TASK GOAL:
Copying starts at the line containing "You are a computer-use" and stops after the last line of the records; each line is repeated exactly, and pictures are skipped.

(Dataset records)
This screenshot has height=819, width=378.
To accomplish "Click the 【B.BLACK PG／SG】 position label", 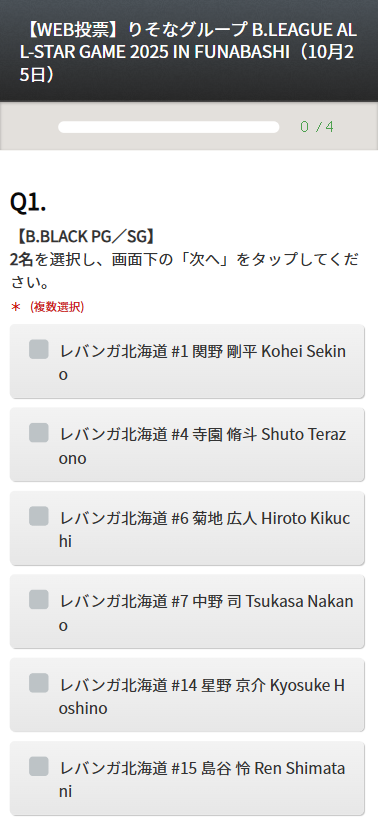I will tap(84, 237).
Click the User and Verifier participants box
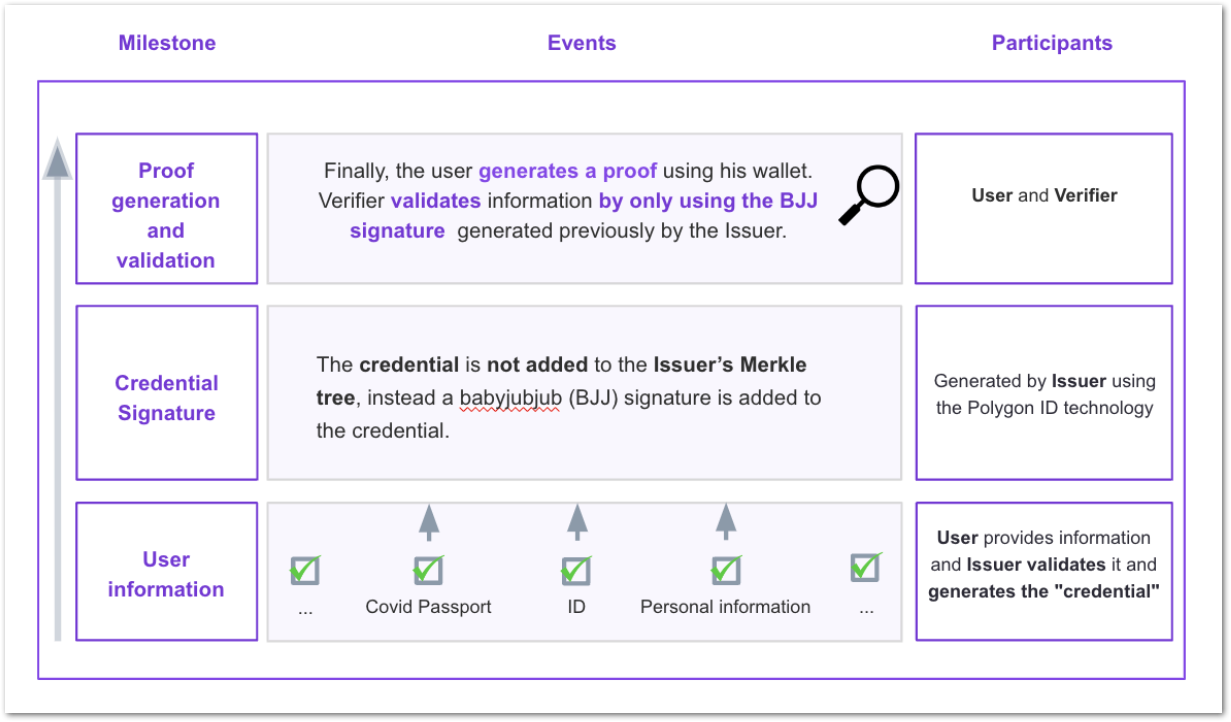This screenshot has height=722, width=1231. tap(1044, 209)
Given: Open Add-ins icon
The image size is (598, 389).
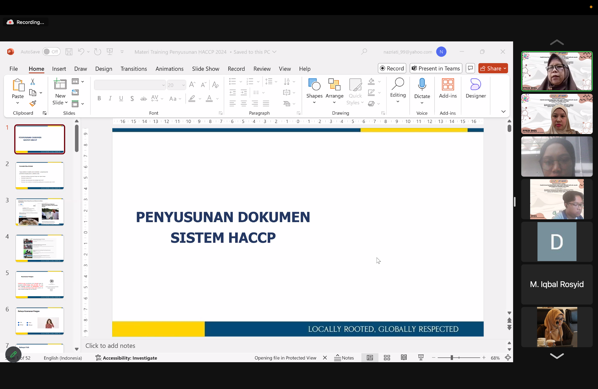Looking at the screenshot, I should pyautogui.click(x=448, y=88).
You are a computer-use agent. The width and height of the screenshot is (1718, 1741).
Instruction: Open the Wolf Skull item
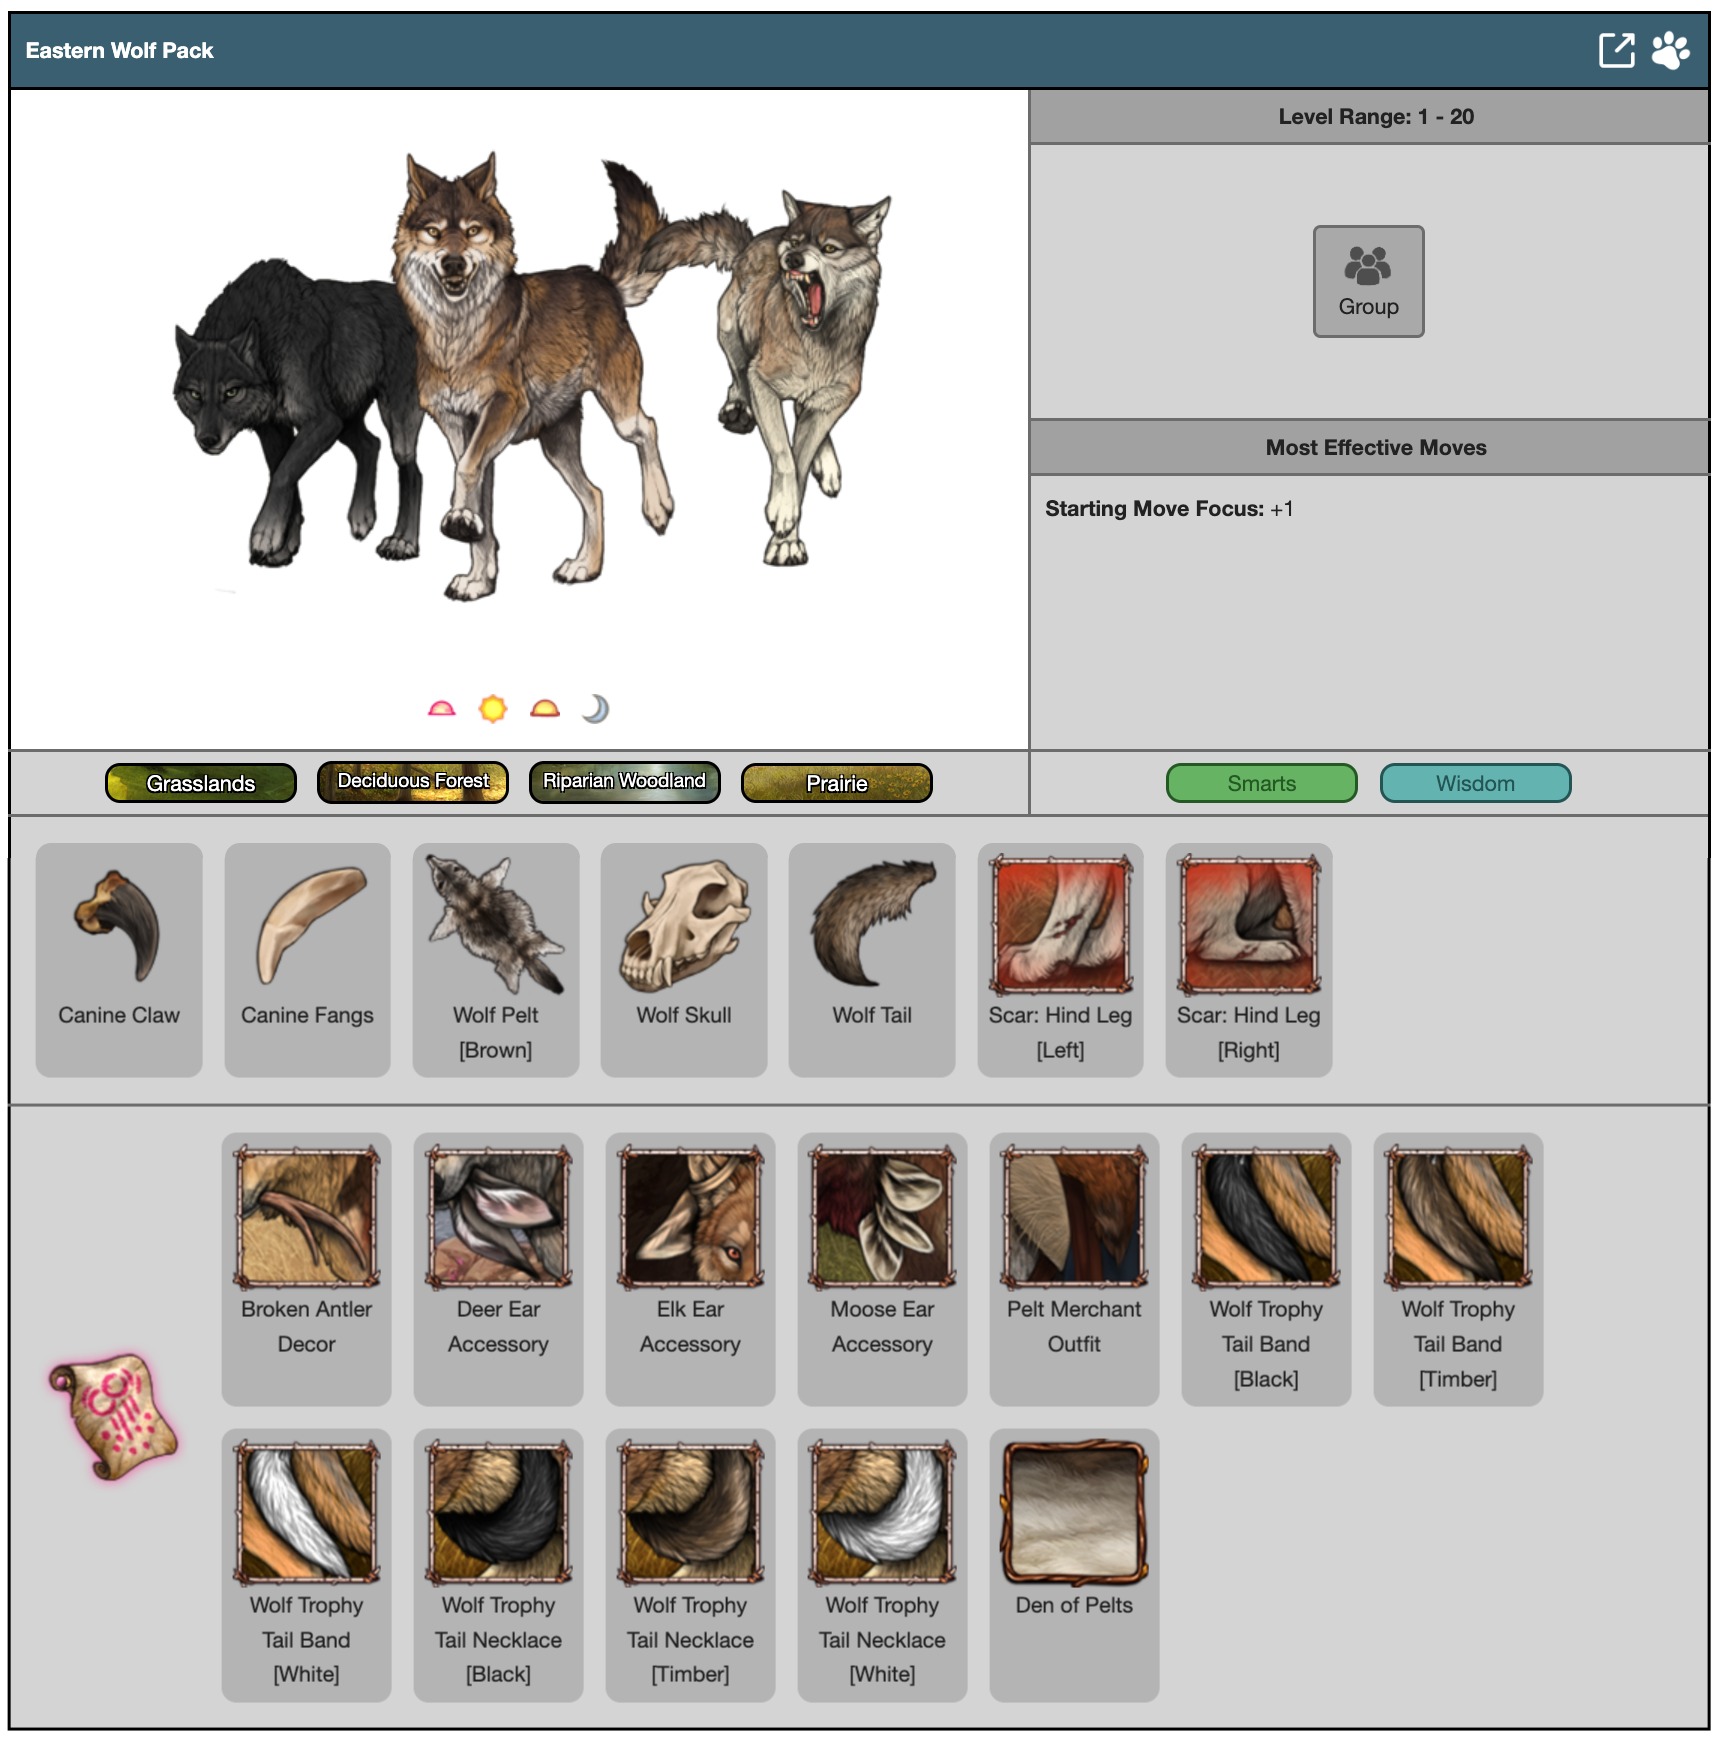click(684, 958)
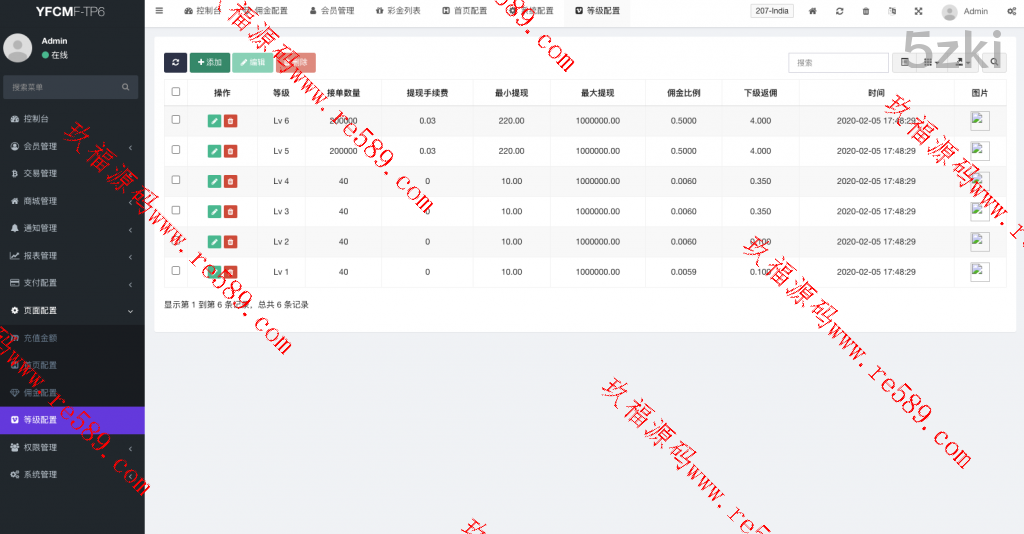Collapse the 页面配置 sidebar menu
This screenshot has width=1024, height=534.
[x=70, y=311]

YOUR RESPONSE:
You are a computer-use agent. The width and height of the screenshot is (1718, 1741).
Instruction: Open the Wolf Skull item
click(684, 958)
Collapse the 页面配置 sidebar menu
This screenshot has width=1024, height=534.
[x=70, y=311]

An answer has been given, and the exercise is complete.